Having plants around the house creates a nice vibe, but it’s important to remember that dogs and cats will chew and eat plants from time to time, and some varieties can be toxic, and some even lethal for pets. It’s best to completely eradicate any poisonous plants from your home. There are plenty of resources online to help you determine pet-safe plants, or you can check at your local garden center when you’re purchasing them. Remember that this applies to plants and flowers in the garden as well as houseplants.
The chances are your dog or cat will be mostly accommodated in and around the kitchen. Most people keep cleaning fluids and chemicals in a cupboard under the sink – this must be very secure or located up high out of harm’s way. Any medicines should be stored up in a cabinet in the bathroom or kitchen to prevent a curious pet from finding and consuming them. In the garden, make sure that weed killers and chemical fertilizers are locked away in the shed, and keep antifreeze and other harmful or corrosive liquids stored out of reach in the garage. Keep your toilet lid down – cats love to drink from toilets and harmful chemicals can cause serious health problems.
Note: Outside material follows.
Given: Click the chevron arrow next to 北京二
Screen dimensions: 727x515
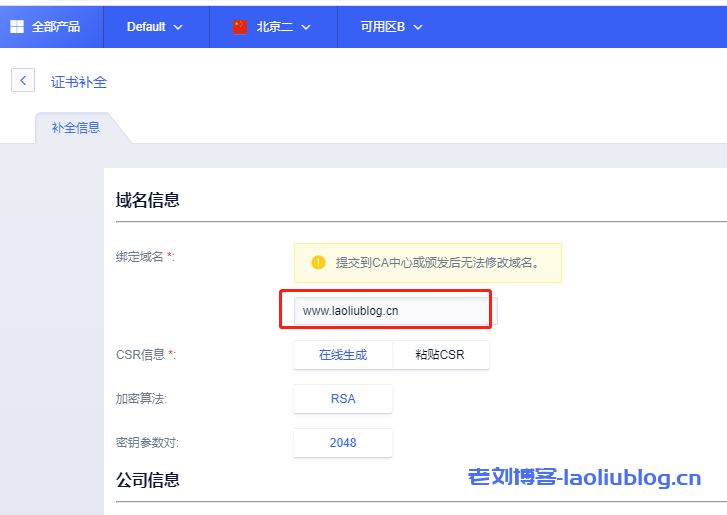Looking at the screenshot, I should pyautogui.click(x=306, y=27).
Just as we like to retreat from time to time to our bedrooms or other personal space, pets need a place of their own where they feel safe and quiet. A comfortable bed for sleeping should be kept a reasonable distance away from litter trays – and these should be placed somewhere private but not isolated. If a cat doesn’t feel comfortable in its litter tray the chances are they won’t use it. If you’re landscaping your garden bear your pets in mind – dogs need secure fencing but prefer to be able to see out. Cats love a sunny, private spot to relax and sunbathe.
It’s wise to invest in trash cans that have lockable lids – firstly to prevent any mess if they get rifled through or knocked over – but also to keep your dog or cat healthy. Food waste such as chicken bones can be dangerous, causing splinters that harm the digestive system and can have more serious consequences. Fruit cores and stones can be choking hazards, and some fruits, vegetables, and other items are poisonous for dogs – raisins and grapes can cause kidney failure, and chocolate, coffee grounds, and Xylitol (contained in sugar-free goods) are also highly toxic.
This can be a tricky area – carpets and animals don’t mix well. Carpets get stained, covered in fur, ripped up, and tend to hold bad aromas. Wood flooring is a better option in terms of hygiene, but if your dog likes to run around the house be sure to place some rugs at strategic points so that he or she doesn’t slip. Wood floors can also get scratched by claws. Lino and vinyl can be chewed up but is cheap to replace and easy to clean.
Before you introduce your pet to your home make sure the space is safe and stress-free. Your pet is a family member, and the more secure they feel, the happier you will all be.